May 1, 2009
WASHINGTON (JTA) -- Prosecutors asked a judge to drop charges against two ex-AIPAC staffers accused of passing along classified information.
In a statement Friday, the acting U.S. attorney in the Eastern District of Virginia said restrictions on the government's case imposed by Judge T.S. Ellis III made conviction unlikely.
"Given the diminished likelihood the government will prevail at trial under the additional intent requirements imposed by the court and the inevitable disclosure of classified information that would occur at any trial in this matter, we have asked the court to dismiss the indictment," Dana Boente said.
The motion all but guarantees a dismissal.
"Intent requirements" refers to an earlier Ellis ruling that the government must prove that Keith Weissman, the American Israel Public Affairs Committee's former Iran analyst, and Steve Rosen, its former foreign policy chief, intended not only to assist Israel but to harm the United States.
Weissman and Rosen were charged under a rarely used section of the 1917 Espionage Act that makes it a crime for civilians to receive and distribute closely held defense information.

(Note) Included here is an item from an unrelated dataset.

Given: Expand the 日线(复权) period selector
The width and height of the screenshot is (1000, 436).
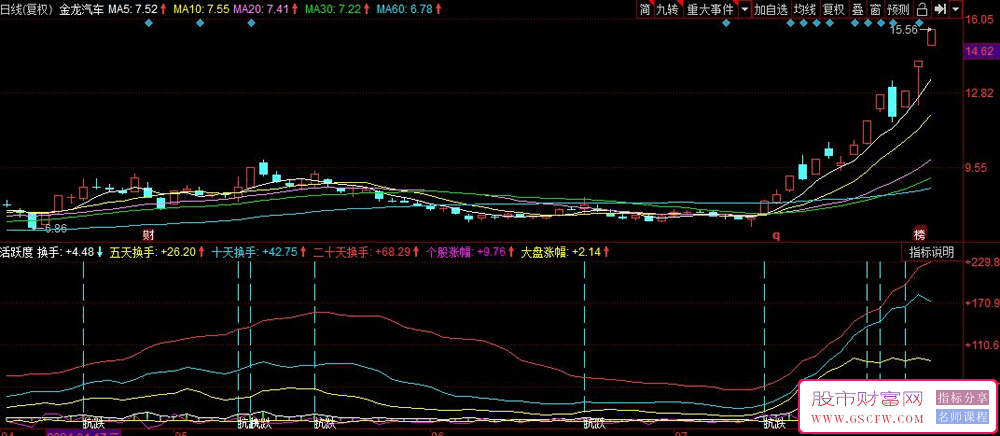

Both men were later dismissed by AIPAC, with the organization claiming the two had violated its rules; Rosen, in turn has filed a multi-million dollar lawsuit against AIPAC.
Reached by phone, Rosen told JTA he was "ecstatic" and was "still absorbing a life-changing moment." He had been on the phone Friday morning non-stop with family and friends.

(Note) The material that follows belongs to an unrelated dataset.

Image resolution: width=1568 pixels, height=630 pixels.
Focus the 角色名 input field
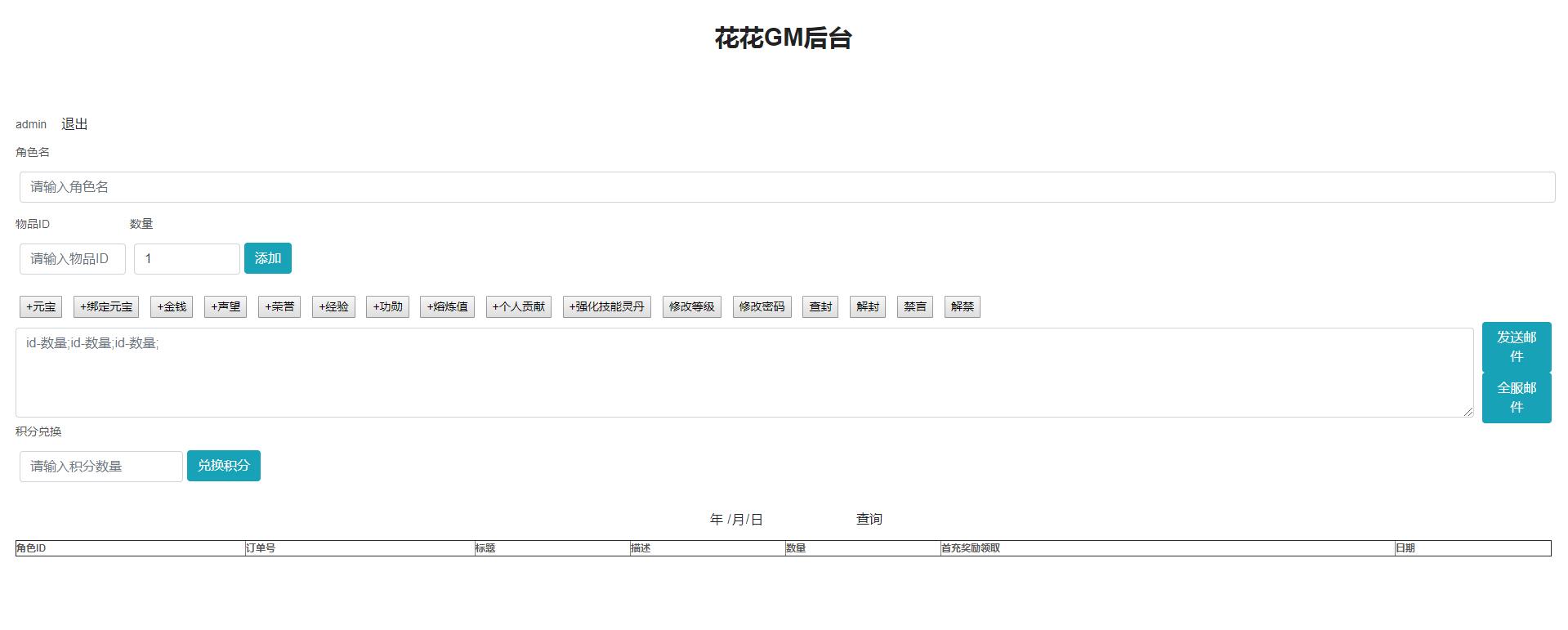[786, 187]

"There was a great injustice here, but thank God we live in a country where the courts can correct this kind of injustice," he said.

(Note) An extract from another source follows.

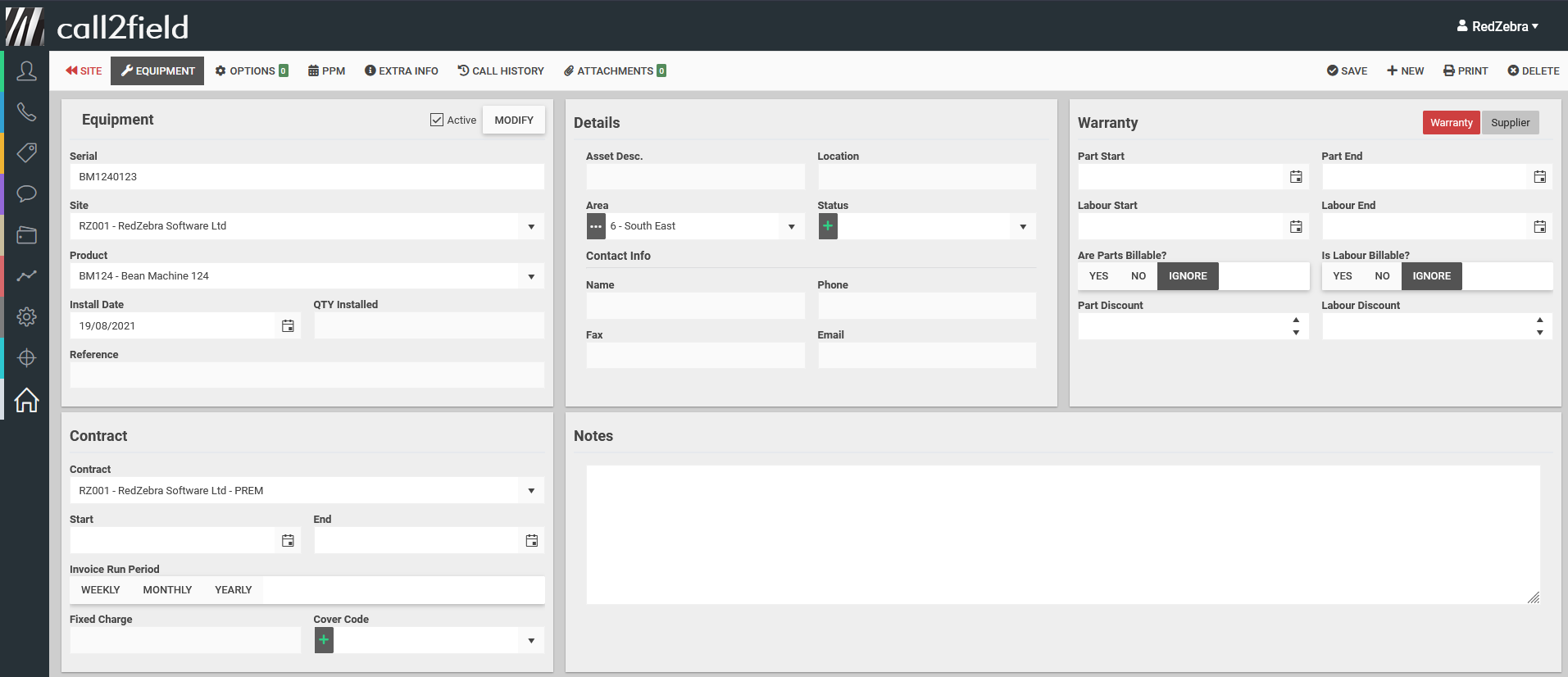Click the chat bubble sidebar icon
This screenshot has width=1568, height=677.
coord(26,194)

For the immediate future, he said, he would focus on a book he was writing on government leaks.
Baruch Weiss, Weissman's lawyer, told JTA that the decision was a "great victory for the First Amendment and for the pro-Israel community."
Anything the defendants did "was to the benefit of Israel and the United States," he said.
The dropping of the case comes just days before the start Sunday of AIPAC's annual policy conference in Washington.